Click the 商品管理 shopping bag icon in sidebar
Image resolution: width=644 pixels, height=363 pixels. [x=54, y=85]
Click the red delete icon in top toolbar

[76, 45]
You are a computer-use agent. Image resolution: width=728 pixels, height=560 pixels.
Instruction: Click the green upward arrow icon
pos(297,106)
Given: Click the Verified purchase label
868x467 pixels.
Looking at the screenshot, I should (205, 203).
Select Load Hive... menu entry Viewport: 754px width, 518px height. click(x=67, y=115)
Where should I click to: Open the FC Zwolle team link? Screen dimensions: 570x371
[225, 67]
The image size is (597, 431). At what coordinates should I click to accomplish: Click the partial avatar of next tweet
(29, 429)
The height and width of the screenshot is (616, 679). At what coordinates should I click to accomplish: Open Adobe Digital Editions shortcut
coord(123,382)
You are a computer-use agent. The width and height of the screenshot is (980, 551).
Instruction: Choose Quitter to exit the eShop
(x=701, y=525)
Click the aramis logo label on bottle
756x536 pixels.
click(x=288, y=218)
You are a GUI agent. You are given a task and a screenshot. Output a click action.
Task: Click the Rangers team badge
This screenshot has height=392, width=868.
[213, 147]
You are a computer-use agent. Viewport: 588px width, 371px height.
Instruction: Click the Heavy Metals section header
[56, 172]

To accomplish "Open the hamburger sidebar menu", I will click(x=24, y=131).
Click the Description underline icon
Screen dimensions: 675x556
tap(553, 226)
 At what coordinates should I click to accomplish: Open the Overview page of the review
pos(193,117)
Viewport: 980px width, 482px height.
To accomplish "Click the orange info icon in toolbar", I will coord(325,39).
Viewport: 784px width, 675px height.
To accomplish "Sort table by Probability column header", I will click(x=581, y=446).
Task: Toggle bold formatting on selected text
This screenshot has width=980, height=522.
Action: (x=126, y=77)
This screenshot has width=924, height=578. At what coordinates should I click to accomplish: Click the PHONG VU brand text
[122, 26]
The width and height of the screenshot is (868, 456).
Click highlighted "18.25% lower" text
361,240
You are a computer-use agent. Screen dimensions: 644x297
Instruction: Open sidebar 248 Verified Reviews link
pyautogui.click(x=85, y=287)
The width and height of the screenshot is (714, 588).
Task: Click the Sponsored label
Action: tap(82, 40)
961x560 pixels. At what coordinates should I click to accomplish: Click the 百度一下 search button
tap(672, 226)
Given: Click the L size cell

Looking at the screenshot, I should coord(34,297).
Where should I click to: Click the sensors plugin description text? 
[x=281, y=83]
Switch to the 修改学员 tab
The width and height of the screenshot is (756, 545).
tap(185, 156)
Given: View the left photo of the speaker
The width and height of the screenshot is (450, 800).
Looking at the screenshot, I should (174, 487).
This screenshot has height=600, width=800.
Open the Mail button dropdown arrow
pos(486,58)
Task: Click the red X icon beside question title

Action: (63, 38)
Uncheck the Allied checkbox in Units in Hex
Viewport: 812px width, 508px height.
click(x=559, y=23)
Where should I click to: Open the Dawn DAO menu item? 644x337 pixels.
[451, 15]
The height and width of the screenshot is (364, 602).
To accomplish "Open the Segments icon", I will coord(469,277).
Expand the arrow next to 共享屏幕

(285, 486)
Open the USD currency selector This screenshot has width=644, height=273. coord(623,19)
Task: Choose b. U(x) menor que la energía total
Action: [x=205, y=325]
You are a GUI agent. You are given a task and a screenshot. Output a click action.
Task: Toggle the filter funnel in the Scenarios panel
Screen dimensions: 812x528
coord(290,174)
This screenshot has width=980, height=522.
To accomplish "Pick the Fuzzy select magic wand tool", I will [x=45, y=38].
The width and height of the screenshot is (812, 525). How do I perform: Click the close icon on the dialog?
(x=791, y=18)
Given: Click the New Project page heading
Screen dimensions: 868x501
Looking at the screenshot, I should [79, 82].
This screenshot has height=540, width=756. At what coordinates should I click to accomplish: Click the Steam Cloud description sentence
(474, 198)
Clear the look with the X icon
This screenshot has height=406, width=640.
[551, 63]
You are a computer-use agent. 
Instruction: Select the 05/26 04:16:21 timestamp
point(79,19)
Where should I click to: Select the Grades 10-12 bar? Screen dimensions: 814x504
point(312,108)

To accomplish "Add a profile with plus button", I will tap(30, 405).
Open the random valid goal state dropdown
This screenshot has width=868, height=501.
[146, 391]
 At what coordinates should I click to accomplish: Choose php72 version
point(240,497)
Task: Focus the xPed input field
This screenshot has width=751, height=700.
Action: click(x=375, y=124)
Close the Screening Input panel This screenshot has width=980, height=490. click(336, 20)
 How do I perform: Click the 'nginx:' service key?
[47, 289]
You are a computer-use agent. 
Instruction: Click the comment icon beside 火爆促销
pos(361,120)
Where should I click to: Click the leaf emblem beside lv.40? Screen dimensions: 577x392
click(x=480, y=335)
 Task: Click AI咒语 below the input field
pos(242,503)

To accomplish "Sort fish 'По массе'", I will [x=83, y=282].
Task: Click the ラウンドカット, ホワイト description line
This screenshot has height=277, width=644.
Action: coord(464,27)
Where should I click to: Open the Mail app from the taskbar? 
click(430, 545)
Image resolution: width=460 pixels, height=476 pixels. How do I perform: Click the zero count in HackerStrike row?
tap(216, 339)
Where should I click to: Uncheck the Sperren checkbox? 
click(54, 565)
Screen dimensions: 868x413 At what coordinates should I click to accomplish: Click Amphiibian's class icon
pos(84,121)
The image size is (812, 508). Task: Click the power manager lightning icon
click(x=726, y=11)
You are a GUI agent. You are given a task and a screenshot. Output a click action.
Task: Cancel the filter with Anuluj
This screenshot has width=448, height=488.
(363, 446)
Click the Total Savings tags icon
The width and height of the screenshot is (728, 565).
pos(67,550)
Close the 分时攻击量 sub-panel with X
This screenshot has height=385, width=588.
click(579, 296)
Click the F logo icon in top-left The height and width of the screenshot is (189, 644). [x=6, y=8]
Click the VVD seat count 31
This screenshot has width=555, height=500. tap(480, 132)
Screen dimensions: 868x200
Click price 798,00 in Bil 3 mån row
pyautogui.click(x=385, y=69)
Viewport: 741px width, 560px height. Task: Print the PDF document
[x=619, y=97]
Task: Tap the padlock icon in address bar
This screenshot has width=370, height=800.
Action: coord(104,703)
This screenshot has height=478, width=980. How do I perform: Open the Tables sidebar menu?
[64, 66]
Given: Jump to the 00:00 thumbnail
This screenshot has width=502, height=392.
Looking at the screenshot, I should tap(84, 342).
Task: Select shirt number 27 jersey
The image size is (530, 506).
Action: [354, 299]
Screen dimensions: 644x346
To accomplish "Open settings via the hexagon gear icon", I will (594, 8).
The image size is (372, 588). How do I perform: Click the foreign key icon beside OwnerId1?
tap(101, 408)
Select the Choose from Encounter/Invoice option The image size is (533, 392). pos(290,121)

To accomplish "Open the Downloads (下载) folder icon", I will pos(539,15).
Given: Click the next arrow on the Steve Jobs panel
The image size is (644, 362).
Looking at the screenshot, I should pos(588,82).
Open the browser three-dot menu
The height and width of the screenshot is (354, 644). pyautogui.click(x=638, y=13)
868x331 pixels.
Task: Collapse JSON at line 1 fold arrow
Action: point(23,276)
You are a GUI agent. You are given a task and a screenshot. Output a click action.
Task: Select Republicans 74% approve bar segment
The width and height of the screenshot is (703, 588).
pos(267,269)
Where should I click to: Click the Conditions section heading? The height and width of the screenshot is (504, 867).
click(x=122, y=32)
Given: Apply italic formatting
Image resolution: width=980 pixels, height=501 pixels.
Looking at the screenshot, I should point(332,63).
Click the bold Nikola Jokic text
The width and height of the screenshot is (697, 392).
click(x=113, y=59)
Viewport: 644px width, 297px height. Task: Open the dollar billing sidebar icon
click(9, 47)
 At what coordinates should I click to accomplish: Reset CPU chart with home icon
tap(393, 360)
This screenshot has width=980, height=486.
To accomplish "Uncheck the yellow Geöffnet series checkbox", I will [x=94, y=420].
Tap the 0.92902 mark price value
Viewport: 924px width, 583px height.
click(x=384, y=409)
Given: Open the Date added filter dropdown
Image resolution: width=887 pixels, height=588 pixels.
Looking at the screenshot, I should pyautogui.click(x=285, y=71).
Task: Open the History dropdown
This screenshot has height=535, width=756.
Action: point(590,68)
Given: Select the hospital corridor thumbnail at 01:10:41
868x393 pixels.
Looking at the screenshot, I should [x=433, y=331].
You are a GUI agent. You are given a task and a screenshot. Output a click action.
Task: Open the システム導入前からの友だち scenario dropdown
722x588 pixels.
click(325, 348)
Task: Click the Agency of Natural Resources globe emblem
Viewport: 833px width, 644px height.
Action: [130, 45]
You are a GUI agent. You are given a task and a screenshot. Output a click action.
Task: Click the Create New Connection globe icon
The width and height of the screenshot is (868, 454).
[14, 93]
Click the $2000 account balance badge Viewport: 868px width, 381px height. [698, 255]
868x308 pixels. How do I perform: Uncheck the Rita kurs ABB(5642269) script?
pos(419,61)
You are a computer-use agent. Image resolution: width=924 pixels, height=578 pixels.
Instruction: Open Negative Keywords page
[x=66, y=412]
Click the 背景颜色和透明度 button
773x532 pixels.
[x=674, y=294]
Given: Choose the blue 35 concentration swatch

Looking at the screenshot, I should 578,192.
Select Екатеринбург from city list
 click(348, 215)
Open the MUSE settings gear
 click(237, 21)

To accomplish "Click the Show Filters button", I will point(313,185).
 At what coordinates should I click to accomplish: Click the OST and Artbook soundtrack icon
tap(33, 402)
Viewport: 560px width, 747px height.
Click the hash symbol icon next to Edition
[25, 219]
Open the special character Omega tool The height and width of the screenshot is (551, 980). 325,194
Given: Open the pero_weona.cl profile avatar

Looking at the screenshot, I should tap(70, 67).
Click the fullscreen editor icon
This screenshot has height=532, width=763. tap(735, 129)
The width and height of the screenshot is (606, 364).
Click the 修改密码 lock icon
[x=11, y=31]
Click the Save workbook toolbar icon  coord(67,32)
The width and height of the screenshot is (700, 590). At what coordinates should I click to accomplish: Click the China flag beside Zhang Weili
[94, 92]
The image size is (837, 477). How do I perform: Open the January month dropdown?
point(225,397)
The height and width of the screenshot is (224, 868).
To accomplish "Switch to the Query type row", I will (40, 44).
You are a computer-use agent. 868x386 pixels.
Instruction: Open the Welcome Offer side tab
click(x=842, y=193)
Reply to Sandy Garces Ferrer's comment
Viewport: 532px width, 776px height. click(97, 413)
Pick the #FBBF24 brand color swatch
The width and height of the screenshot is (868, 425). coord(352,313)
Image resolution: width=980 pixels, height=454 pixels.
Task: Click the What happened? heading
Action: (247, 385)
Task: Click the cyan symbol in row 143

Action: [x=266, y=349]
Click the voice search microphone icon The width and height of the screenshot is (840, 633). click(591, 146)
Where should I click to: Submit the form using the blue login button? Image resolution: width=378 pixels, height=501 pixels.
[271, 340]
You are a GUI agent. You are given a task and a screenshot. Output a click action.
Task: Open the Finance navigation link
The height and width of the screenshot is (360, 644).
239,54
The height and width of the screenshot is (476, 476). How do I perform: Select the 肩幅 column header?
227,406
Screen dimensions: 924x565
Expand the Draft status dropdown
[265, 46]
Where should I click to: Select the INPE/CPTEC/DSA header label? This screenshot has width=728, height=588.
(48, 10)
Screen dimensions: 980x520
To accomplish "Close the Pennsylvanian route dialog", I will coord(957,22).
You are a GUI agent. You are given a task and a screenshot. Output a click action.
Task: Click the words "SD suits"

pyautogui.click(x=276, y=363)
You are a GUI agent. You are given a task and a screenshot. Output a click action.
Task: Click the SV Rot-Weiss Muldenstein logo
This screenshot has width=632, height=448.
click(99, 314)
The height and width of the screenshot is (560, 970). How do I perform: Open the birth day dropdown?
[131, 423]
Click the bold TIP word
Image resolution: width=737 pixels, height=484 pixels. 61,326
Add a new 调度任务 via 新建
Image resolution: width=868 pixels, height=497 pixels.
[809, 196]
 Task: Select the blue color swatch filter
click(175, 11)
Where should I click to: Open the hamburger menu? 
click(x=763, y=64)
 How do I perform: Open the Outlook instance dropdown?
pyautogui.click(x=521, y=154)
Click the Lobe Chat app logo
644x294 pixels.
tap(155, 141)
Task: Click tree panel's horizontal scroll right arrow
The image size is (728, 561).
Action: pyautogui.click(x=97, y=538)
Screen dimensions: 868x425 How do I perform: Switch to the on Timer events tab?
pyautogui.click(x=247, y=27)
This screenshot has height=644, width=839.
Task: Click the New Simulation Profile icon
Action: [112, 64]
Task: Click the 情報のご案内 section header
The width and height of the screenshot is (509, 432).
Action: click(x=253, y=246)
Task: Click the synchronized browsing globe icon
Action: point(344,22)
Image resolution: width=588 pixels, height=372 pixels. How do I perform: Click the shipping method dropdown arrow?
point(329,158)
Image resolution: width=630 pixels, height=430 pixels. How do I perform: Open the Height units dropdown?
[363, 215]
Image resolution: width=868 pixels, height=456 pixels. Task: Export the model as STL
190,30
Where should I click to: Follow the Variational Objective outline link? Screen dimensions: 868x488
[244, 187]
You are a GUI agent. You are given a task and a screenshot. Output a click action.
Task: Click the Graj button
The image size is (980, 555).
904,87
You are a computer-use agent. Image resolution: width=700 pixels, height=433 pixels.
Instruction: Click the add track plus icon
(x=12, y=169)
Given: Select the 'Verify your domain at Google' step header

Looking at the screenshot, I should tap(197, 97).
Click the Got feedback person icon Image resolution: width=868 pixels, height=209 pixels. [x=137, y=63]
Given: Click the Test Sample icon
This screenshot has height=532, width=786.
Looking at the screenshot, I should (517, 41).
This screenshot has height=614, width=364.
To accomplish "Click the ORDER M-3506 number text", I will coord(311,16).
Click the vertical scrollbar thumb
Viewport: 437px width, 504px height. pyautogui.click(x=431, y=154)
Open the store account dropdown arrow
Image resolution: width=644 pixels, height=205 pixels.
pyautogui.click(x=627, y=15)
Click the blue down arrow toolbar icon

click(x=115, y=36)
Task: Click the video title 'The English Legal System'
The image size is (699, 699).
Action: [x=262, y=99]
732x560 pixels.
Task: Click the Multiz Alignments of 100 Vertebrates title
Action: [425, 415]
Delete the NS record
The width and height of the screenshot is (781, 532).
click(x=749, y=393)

→ **WHAT YOU ARE ASKED TO DO**
Your answer should be the lines above, from the line containing "Click the red delete icon in top toolbar" up to and including the line containing "Task: Toggle bold formatting on selected text", reproduced exactly and with nothing else.

→ **WRITTEN RESPONSE**
Click the red delete icon in top toolbar

[76, 45]
You are a computer-use agent. Image resolution: width=728 pixels, height=560 pixels.
Instruction: Click the green upward arrow icon
pos(297,106)
Given: Click the Verified purchase label
868x467 pixels.
Looking at the screenshot, I should (205, 203).
Select Load Hive... menu entry Viewport: 754px width, 518px height. click(x=67, y=115)
Where should I click to: Open the FC Zwolle team link? Screen dimensions: 570x371
[225, 67]
The image size is (597, 431). At what coordinates should I click to accomplish: Click the partial avatar of next tweet
(29, 429)
The height and width of the screenshot is (616, 679). At what coordinates should I click to accomplish: Open Adobe Digital Editions shortcut
coord(123,382)
You are a computer-use agent. The width and height of the screenshot is (980, 551).
Instruction: Choose Quitter to exit the eShop
(x=701, y=525)
Click the aramis logo label on bottle
756x536 pixels.
click(x=288, y=218)
You are a GUI agent. You are given a task and a screenshot. Output a click action.
Task: Click the Rangers team badge
This screenshot has height=392, width=868.
[213, 147]
You are a computer-use agent. Viewport: 588px width, 371px height.
Instruction: Click the Heavy Metals section header
[56, 172]

To accomplish "Open the hamburger sidebar menu", I will click(x=24, y=131).
Click the Description underline icon
Screen dimensions: 675x556
tap(553, 226)
 At what coordinates should I click to accomplish: Open the Overview page of the review
pos(193,117)
Viewport: 980px width, 482px height.
To accomplish "Click the orange info icon in toolbar", I will coord(325,39).
Viewport: 784px width, 675px height.
To accomplish "Sort table by Probability column header", I will click(x=581, y=446).
Task: Toggle bold formatting on selected text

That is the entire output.